Speak to students, and many say they resent being treated as customers. They do not want people to think they “bought” their degree. Their desire to reject the label of “customer” reflects a desire to work hard and learn. Unfortunately, by their final year, they often tell a more instrumental story, focused on the need to secure good results.
Many lecturers are critical of the way student satisfaction is measured in both the National Student Survey and teaching evaluations. They point to the low proportion of students who respond to module evaluations and the self-selecting nature of those who do. The assumption that students always give truthful, objective feedback has been contradicted by four separate studies conducted since 1999, each showing that if students evaluate lecturers after grades have been awarded, there is a link between good results and satisfaction.
For some academics, secure in their posts, the focus on satisfaction may warrant little more than eye-rolling. But for those seeking promotion or embarking upon their careers, the need to keep students happy can become all-consuming. Lecturers employed on temporary contracts are particularly dependent upon positive evaluations. Some universities, such as Plymouth, now require student input when a new member of academic staff is to be employed.

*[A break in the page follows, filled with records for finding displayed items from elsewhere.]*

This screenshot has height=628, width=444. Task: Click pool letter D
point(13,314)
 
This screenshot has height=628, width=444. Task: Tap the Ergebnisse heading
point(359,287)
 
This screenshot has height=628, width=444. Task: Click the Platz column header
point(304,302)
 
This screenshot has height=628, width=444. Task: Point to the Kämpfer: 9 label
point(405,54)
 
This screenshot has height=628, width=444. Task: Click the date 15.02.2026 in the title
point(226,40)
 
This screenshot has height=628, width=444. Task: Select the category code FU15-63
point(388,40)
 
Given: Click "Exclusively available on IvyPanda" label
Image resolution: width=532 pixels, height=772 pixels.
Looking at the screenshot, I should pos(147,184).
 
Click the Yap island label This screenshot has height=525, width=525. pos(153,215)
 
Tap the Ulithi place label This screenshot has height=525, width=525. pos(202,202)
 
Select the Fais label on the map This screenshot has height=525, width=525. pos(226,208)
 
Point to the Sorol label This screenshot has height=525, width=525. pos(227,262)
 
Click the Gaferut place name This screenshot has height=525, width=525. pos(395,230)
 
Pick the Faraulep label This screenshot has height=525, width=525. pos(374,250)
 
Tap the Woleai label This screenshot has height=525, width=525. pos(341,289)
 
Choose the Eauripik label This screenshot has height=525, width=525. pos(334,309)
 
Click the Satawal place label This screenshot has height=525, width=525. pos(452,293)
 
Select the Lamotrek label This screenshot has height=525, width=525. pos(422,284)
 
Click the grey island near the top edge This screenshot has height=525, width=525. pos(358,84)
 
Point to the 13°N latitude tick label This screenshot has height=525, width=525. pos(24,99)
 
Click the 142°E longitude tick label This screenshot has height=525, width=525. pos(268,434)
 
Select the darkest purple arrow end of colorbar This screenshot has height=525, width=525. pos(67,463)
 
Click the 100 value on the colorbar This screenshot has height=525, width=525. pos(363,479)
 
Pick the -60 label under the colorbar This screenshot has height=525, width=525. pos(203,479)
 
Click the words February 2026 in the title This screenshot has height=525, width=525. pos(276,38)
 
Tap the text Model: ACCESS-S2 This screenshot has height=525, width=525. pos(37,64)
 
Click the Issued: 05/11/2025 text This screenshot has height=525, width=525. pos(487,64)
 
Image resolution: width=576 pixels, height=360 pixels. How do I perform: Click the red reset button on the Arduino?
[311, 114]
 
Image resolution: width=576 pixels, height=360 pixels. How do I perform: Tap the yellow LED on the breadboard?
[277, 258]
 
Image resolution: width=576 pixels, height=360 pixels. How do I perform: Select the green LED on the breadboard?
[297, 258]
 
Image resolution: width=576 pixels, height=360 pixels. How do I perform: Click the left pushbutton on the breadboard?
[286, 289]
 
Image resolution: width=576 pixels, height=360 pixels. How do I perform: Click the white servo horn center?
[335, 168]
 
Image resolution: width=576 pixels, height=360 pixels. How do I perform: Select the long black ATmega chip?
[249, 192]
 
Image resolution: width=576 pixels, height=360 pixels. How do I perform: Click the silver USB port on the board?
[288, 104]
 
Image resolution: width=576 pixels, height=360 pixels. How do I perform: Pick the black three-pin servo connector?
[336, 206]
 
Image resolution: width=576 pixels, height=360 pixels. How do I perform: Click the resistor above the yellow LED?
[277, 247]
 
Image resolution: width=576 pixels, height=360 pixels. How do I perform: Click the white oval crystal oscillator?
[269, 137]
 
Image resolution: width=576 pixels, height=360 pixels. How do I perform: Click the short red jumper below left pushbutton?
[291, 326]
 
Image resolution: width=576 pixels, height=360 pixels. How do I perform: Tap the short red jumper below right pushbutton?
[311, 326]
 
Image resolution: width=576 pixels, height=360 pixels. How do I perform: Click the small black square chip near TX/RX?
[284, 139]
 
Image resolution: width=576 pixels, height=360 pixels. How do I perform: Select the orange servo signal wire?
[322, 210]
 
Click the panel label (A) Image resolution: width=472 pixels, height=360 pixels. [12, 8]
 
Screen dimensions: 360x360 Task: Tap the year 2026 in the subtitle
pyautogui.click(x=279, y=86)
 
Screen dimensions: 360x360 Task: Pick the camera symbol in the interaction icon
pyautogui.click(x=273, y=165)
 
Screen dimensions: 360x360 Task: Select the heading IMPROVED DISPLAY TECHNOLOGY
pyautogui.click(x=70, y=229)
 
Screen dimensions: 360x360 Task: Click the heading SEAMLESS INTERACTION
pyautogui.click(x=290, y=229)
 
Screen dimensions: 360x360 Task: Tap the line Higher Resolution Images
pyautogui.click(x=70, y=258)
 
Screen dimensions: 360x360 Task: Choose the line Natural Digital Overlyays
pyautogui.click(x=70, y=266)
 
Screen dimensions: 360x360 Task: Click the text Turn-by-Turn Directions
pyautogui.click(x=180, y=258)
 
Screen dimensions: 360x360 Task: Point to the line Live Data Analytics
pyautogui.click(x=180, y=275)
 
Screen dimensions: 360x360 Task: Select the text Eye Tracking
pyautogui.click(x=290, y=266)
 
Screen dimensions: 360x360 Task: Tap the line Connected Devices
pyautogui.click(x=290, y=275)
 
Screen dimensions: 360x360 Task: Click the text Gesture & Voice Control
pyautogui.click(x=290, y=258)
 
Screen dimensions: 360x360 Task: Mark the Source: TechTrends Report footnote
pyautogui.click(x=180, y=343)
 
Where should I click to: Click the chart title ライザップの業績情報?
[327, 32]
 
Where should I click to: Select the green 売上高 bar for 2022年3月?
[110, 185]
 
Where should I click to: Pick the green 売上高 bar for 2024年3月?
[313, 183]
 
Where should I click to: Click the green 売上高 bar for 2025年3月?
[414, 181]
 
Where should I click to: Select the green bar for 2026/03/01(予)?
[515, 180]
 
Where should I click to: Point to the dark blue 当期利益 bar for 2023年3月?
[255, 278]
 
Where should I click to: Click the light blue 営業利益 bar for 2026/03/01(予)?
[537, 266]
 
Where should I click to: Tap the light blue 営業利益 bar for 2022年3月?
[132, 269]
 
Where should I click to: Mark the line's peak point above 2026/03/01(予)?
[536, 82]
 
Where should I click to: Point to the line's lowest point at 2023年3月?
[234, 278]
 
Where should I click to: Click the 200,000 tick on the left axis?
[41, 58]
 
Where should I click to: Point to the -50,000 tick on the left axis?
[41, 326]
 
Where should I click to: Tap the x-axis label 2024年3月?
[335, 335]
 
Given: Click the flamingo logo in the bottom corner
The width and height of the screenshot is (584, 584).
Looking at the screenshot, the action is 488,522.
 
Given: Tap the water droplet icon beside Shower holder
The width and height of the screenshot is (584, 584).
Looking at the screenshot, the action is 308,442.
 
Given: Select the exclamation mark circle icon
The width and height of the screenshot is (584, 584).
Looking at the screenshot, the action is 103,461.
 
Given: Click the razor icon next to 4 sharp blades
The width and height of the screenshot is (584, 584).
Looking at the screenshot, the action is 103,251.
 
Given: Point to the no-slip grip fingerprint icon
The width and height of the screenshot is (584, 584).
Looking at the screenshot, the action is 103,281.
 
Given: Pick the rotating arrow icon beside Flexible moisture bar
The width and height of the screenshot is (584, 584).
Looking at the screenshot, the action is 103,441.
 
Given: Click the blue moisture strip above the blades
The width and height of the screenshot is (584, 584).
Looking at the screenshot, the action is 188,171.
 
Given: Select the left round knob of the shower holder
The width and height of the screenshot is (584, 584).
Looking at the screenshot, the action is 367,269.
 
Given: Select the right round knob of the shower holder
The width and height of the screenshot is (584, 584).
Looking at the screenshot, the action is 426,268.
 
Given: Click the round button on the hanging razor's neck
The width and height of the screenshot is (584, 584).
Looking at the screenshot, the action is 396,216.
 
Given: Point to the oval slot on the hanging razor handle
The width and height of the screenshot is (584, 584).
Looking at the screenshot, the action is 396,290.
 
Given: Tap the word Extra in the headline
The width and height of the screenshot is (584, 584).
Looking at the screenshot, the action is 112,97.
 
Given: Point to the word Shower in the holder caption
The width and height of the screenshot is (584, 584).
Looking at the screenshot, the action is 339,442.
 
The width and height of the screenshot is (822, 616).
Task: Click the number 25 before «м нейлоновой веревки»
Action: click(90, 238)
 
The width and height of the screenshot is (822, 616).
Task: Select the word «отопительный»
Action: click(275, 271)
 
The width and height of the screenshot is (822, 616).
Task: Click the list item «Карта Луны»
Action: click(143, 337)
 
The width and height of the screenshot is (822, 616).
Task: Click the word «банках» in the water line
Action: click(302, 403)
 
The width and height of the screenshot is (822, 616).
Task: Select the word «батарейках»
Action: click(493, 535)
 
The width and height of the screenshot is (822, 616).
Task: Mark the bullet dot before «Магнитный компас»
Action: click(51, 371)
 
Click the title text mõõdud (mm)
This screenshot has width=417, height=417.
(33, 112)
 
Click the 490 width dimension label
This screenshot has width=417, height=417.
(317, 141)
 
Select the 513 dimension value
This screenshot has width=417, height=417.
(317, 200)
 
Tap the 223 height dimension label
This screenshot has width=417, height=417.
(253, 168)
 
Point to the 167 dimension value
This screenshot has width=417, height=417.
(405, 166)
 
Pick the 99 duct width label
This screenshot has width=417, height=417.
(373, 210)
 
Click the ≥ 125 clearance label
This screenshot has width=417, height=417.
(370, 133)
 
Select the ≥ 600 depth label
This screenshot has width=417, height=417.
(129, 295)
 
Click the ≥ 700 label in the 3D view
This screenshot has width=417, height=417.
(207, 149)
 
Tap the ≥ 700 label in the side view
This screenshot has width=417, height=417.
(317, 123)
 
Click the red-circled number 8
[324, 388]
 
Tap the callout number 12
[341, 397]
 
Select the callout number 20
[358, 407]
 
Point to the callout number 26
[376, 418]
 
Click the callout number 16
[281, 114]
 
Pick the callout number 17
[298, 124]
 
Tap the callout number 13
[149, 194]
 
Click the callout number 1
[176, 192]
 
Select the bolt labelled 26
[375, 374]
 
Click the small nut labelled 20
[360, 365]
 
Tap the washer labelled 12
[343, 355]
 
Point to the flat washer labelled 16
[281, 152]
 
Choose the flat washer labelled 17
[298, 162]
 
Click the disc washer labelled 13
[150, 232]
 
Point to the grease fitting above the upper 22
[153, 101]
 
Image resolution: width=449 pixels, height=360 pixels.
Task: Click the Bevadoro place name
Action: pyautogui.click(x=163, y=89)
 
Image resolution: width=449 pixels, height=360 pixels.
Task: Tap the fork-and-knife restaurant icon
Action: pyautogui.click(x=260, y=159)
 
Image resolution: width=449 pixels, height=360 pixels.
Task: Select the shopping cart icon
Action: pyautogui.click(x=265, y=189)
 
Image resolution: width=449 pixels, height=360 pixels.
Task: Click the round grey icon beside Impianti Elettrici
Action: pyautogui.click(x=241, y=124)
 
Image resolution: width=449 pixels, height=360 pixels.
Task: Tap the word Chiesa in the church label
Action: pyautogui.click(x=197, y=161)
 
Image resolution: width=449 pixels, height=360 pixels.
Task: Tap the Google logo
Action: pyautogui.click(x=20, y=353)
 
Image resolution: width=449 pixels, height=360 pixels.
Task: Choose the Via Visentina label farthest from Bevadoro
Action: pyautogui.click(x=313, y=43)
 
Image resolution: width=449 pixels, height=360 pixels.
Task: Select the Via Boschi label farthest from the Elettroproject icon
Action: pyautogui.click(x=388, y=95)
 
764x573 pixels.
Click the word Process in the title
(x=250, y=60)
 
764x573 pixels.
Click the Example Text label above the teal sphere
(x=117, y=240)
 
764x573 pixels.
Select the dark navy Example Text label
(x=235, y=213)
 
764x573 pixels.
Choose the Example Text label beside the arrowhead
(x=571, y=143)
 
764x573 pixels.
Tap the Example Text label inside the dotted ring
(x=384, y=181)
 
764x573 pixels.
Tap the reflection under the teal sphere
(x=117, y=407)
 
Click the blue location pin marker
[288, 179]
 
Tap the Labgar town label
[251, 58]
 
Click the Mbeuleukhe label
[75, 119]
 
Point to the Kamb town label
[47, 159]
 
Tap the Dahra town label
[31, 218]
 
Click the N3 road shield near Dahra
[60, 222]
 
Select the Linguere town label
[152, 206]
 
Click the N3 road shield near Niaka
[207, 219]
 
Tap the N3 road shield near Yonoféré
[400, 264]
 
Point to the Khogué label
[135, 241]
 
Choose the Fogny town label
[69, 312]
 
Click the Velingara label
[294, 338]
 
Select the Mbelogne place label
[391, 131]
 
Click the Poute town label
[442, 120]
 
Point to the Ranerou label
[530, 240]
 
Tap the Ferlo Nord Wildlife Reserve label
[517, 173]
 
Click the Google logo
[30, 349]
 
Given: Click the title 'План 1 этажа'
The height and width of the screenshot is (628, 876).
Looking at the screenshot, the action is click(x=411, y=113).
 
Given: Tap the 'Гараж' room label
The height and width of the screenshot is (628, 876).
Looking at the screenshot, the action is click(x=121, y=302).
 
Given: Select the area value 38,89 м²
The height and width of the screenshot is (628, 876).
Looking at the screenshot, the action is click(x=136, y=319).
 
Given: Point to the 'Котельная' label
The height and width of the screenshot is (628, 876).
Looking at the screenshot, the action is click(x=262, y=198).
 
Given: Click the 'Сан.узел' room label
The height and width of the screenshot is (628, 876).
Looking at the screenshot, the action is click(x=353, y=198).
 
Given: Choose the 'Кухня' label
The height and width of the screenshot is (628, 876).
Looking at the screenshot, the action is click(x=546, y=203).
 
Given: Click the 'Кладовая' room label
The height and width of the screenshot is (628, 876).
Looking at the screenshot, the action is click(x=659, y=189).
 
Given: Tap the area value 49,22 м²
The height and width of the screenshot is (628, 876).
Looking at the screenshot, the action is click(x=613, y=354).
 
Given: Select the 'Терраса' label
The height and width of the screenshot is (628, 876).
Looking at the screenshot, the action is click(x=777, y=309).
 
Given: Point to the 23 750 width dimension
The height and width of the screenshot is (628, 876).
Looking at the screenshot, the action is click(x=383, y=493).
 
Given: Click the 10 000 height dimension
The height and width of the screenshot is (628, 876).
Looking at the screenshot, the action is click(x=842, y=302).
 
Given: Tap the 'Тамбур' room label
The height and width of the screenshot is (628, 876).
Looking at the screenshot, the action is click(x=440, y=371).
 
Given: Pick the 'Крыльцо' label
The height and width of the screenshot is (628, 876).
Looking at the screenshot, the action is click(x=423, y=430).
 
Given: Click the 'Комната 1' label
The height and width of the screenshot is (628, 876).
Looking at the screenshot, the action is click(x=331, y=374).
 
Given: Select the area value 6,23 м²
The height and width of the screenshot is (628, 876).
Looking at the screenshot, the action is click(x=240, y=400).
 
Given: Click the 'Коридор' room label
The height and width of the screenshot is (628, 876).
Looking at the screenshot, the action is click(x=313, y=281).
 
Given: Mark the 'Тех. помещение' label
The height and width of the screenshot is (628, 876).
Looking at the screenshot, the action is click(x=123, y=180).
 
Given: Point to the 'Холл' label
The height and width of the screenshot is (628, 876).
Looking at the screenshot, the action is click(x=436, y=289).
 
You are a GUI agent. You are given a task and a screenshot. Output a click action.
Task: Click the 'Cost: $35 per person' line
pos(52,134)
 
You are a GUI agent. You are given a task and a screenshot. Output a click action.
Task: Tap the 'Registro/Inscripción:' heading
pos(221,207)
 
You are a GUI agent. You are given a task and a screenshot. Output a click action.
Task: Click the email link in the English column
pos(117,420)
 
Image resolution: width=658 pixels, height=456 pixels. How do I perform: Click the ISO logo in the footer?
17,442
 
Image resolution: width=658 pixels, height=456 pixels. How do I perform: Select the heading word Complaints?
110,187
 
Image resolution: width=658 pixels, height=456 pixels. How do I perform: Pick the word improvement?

Meanwhile, resources are poured into boosting levels of student satisfaction by erecting new buildings, for example, or through more Orwellian projects, such as “expectation management”.
All of this might be unproblematic if student satisfaction could be equated with a good standard of education. This is not the case. Concerns over assessment feedback continue to top the list of student complaints. For lecturers looking to raise student satisfaction levels, and struggling to mark 100 lengthy essays in a three-week turnaround, it can be easier simply to change the assessment methods. Shorter assignments, multiple-choice questions, online quizzes or work that is self-assessed or peer-reviewed allows more timely feedback. However, these can in no way be said to provide the same learning experience.
Recent research suggests that, far from there being a link between student satisfaction and good academic performance, the exact opposite is true. A paper published in the Economics of Education Review in August claims that students’ academic performance is negatively correlated with students’ evaluations of their professors. In other words, those lecturers who are ranked lowest in terms of student satisfaction may actually be the best teachers. This follows a 2013 report in the Psychonomic Bulletin and Review that argued that students give high ratings to lecturers who show fluency and have charisma but that neither of these qualities correlates with high test scores of students. The lecturers ranked lowest for satisfaction were those who did not teach to the test. Perhaps unsurprisingly, their students performed better in the long run.
Doffing the cap to student satisfaction erodes the authority of the academic and the importance of subject knowledge. If we really care about higher education, we must wake up to the fact that we’ve got our priorities wrong.